Aku juga harus tetap bertanggung jawab dengan pekerjaanku. Jadi, aku tetap meneruskan pekerjaanku. Hingga saat adzan zuhur berkumandang, aku merasa lebih ingin pulang. Selalu saja, suara ini membuatku ingin pulang. Tapi, ini adalah titik puncak kegusaranku. Hingga saat adzan itu selesai berkumandang, aku tetap diam dalam gelisah. Saat itu juga, aku ingat nasihat ayah untuk berwudhu ketika aku merasa tak tenang. Aku pun berwudhu di kamar mandi dan kembali duduk di kursi kerja. Aku melihat sekeliling, berharap ada jawaban disana. Tapi nihil, aku berdiri dan melihat ke jendela luar. Dan disana aku melihat orang berbondong memasuki masjid, bahkan setengah berlari karena takut ketinggalan. Tapi, aku hanya diam disini. Aku merasa sedikit hampa. Kuputuskan untuk shalat di mushola kantor. Ini adalah pertama kalinya aku shalat setelah sekian tahun. Aku ragu. Tapi aku coba untuk benar – benar pulang. Aku mensejajarkan kakiku dan lurus menghadap kiblat. Aku menenangkan hatiku sejenak. Dan mulai shalat. Setelah salam, aku terdiam. Aku tidak lupa bacaannya walau sehuruf dan aku merasa khidmat yang lama tak aku rasakan. Aku berdoa. Aku meminta maaf. Aku bersyukur. Karena aku telah pergi begitu jauh dan lupa untuk pulang dan bersyukur karena aku diingatkan untuk pulang.
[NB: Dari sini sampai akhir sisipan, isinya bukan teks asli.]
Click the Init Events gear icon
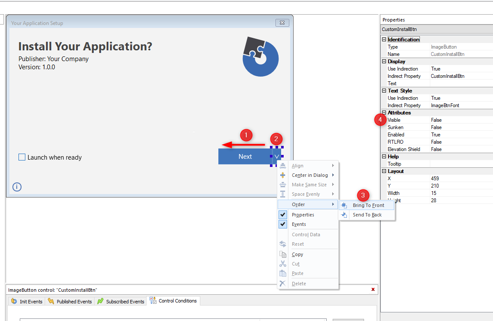This screenshot has height=321, width=493. tap(14, 301)
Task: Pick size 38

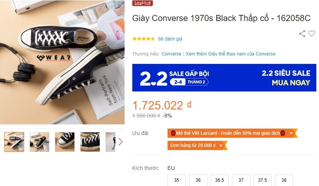Action: click(284, 180)
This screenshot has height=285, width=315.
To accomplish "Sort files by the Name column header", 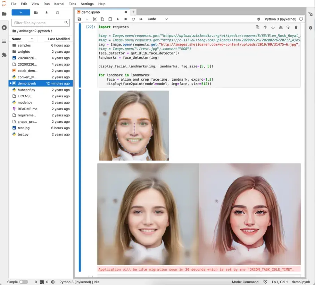I will click(x=16, y=39).
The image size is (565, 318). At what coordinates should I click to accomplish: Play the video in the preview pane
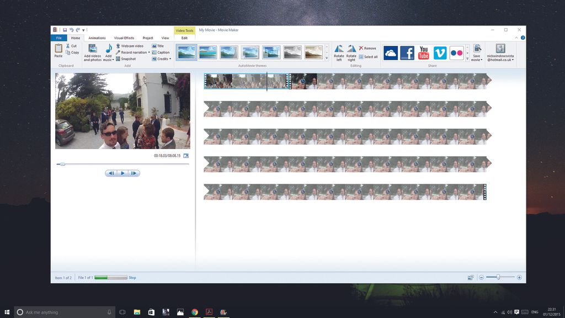[122, 173]
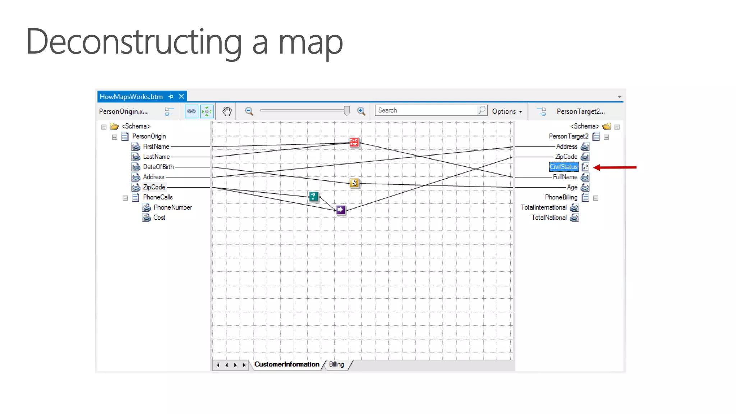Screen dimensions: 736x414
Task: Click the teal logical question-mark functoid
Action: point(313,197)
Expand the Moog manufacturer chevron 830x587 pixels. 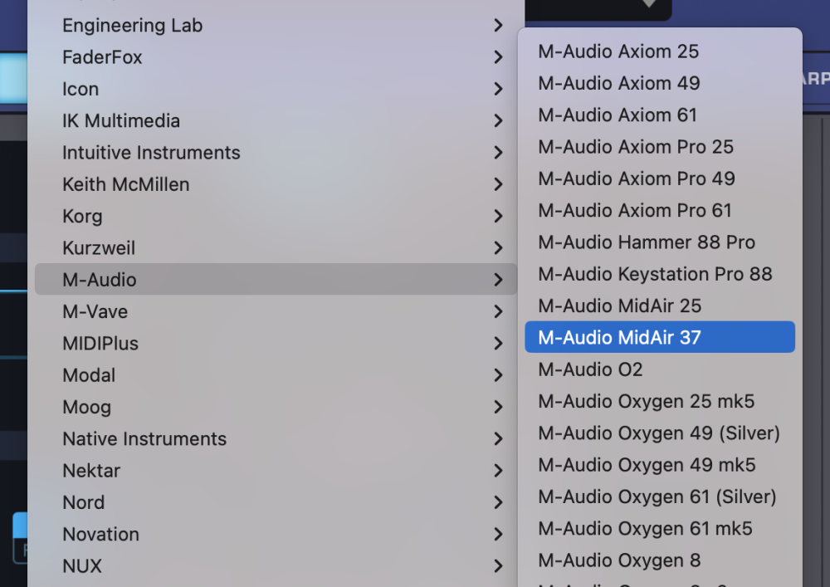point(498,408)
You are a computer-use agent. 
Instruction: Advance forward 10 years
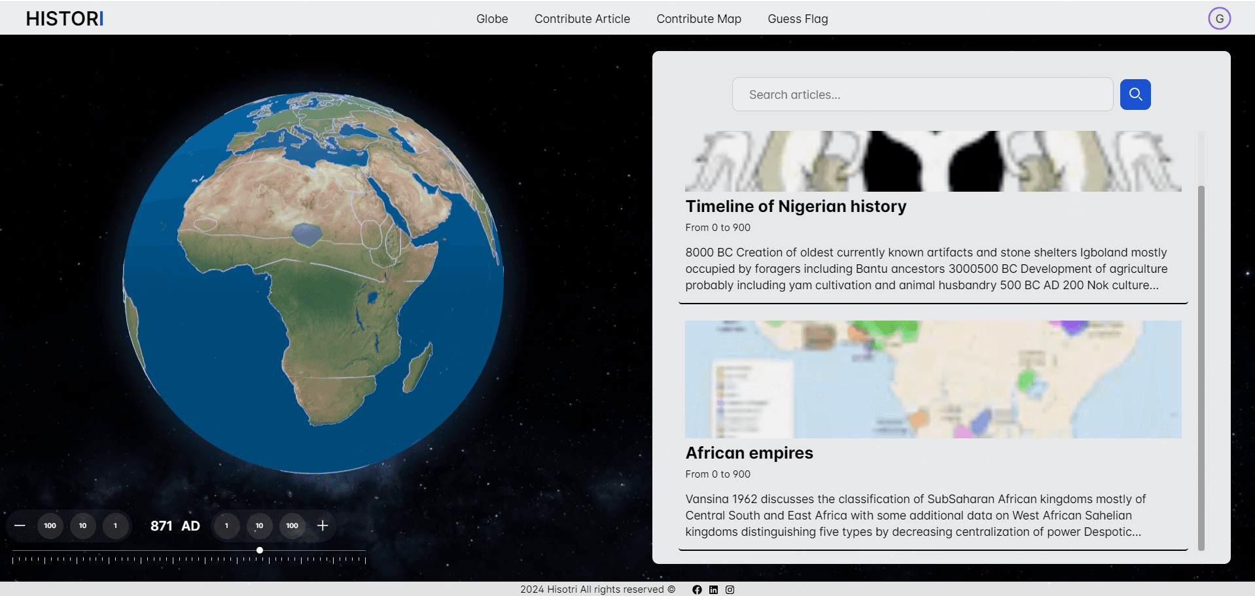260,526
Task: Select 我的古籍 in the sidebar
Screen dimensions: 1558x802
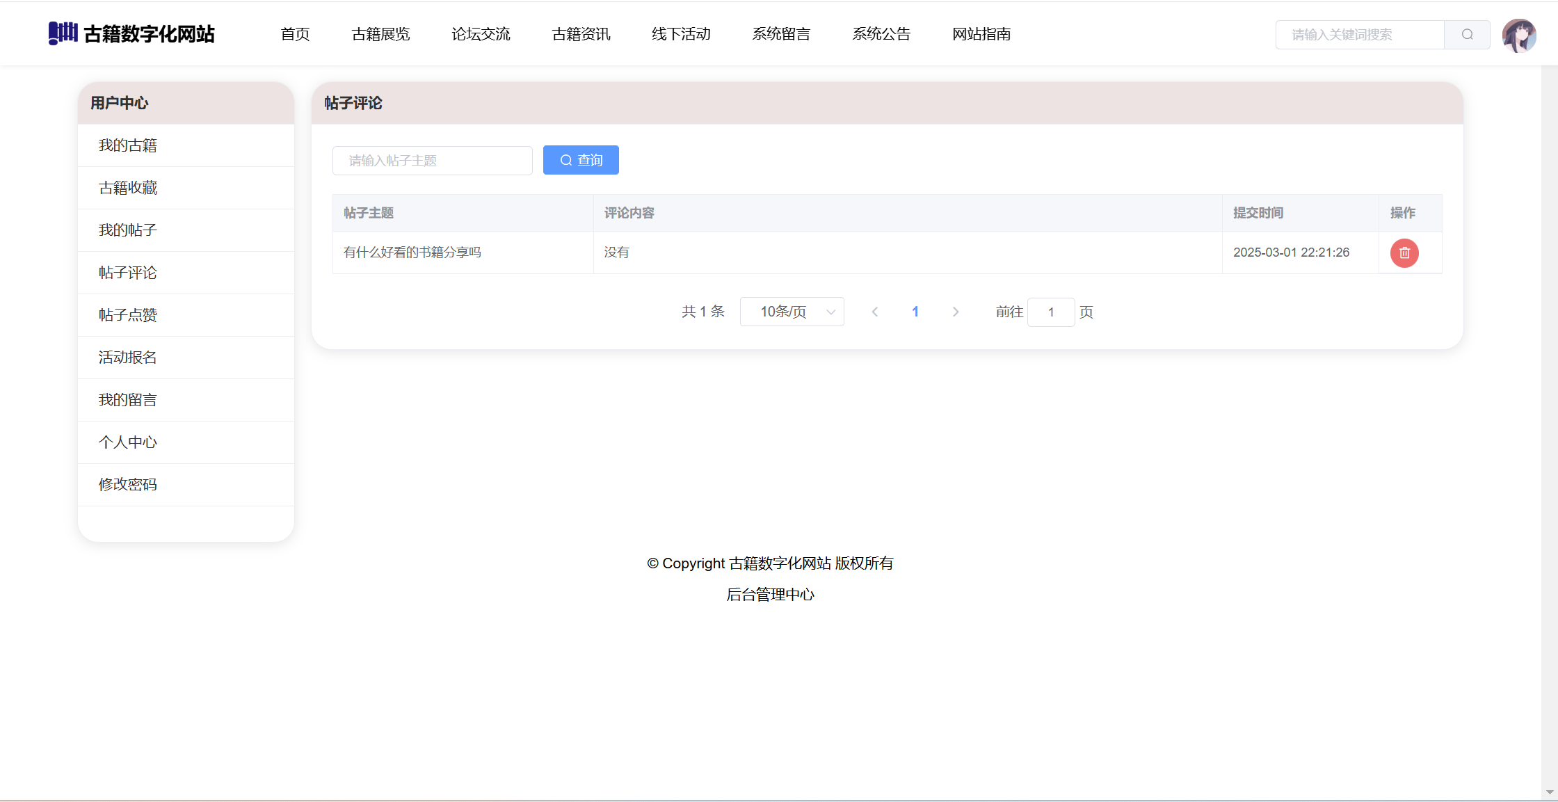Action: click(x=128, y=145)
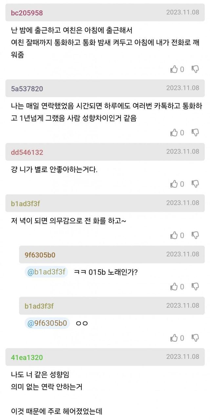Like b1ad3f3f's top-level comment
The width and height of the screenshot is (210, 420).
pos(174,235)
Aku dulu anak yang taat. Bahkan selalu nomor satu di kampung. Tapi, ketika aku sudah menjadi orang. Dan ketika aku ada di puncak keimanan, ada seorang yang tak pernah taat bahkan sekalipun tak pernah menengok jika disapa oleh keimanan, tega menghabisi nyawa ayah ibuku ketika aku sedang di masjid, berdoa dan meminta perlindungan untukku dan keluarga. Sejak itu, aku merasa yang kulakukan ini sia – sia. Aku pergi. Benar pergi. Aku pergi dari kampung. Aku pergi dari jalan yang lurus. Aku mengambil semua resiko. Hanya ada satu yang tersisa dari tiap masalah. Ada seorang wanita dengan umur lebih tua dariku yang selalu mengirimiku pesan untuk pulang kerumah dan ada seorang wanita dengan umur lebih tua dariku yang untuk pertama kalinya mengirimiku pesan untuk pulang ke iman. Dia kakakku. Bahkan ketika aku merasa sia – sia. Dialah yang selalu mengajakku untuk menerima. Dan ketika aku pergi, dia mengajakku untuk pulang, selalu. Dan aku segera menelponnya, mengabarinya suatu keajaiban. Aku berjanji segera pulang dan bilang padanya aku sudah pulang. Tidak ada yang perlu tahu tentang apa isi pesan itu. dan seberapa berharganya pesan itu. Hanya aku yang perlu tahu tentang bagaimana dan mengapa aku pulang.